The urgency changed.
Look, I wasn't wild about how long this took, and I suspect neither was the fan base. All concerned would have been better off skipping Garrett Jones' 7-for-58 slog this month. But I applauded the team's prudence at the July 31 non-waiver trade deadline, and I'll still applaud Huntington and Clint Hurdle for giving Jones and Jose Tabata a chance. Jones fizzled, but he was coming off a 27-home run season and was worth waiting on. Tabata actually justified the patience by producing.

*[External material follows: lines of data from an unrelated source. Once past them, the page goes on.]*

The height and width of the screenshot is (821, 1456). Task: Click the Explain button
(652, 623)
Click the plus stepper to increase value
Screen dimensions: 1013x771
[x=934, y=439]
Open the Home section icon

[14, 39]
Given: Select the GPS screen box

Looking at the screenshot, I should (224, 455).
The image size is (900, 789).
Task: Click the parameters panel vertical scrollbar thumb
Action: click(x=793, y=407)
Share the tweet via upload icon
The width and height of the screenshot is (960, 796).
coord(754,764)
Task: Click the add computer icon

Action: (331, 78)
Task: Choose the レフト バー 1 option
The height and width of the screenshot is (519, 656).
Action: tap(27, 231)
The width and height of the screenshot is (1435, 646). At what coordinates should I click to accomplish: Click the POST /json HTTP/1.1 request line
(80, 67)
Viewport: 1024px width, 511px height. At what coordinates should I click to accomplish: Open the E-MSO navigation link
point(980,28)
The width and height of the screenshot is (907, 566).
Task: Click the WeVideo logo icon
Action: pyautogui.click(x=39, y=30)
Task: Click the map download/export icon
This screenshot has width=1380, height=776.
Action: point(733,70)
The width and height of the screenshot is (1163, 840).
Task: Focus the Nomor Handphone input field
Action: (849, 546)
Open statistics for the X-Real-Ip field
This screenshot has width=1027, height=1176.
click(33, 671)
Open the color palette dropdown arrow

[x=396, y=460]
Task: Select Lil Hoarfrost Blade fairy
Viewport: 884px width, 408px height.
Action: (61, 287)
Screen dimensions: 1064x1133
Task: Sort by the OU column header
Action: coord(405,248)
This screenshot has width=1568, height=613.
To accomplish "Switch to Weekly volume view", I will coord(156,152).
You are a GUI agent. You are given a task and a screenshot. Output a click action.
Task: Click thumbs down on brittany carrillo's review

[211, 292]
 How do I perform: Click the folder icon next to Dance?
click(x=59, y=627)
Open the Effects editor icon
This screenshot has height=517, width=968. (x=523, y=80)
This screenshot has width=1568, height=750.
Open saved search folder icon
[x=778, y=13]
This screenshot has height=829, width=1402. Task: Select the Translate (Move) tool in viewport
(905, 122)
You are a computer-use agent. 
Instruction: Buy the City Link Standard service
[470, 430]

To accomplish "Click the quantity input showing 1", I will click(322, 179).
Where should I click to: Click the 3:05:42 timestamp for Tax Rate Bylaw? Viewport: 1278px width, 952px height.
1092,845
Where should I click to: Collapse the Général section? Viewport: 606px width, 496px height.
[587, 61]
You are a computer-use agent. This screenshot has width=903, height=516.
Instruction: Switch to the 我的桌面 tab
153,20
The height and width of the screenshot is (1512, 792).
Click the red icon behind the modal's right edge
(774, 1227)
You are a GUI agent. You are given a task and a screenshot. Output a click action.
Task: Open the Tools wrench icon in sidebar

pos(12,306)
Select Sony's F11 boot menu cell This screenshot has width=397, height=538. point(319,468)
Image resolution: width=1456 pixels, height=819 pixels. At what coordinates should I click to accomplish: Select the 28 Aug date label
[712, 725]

Saturday will bring the waiver trade deadline. Huntington pushed it to the edge, but he also pulled it off.
• Finding the right help
There's not much to dislike about Byrd, a 12-year vet who can take right field right away, who'll cost the Pirates just $130,000 total, and who's having the season of his life: .285 average, 21 home runs, 71 RBI.
Can he keep it up at age 36?
Who really cares, so long as he keeps it up into October?
The only real doubts relate to Byrd's 50-game suspension last year for use of tamoxifen, a banned substance. And those doubts remain justified, given that the season of one's life tends to come, you know, a lot earlier in most lives.
Byrd's been strikingly forthright on the topic all summer, including this to the Daily News last month: “Why wouldn't anybody question it? Last year, I hit .210 with a home run and nine RBI in conjunction with testing positive. But I can take that and absorb that. Doesn't bother me at all.”
He maintained innocence then — claiming tamoxifen was taken for a chronic swelling of the chest — and still does.
Whatever the case, it's impossible to imagine the Pirates wouldn't have checked this out before putting themselves in position to hang out to dry. And as such, Byrd should fit well.
Same for Buck, a workmanlike backup catcher. All due respect to Tony Sanchez here, but a one-month rookie can't be your fail-safe.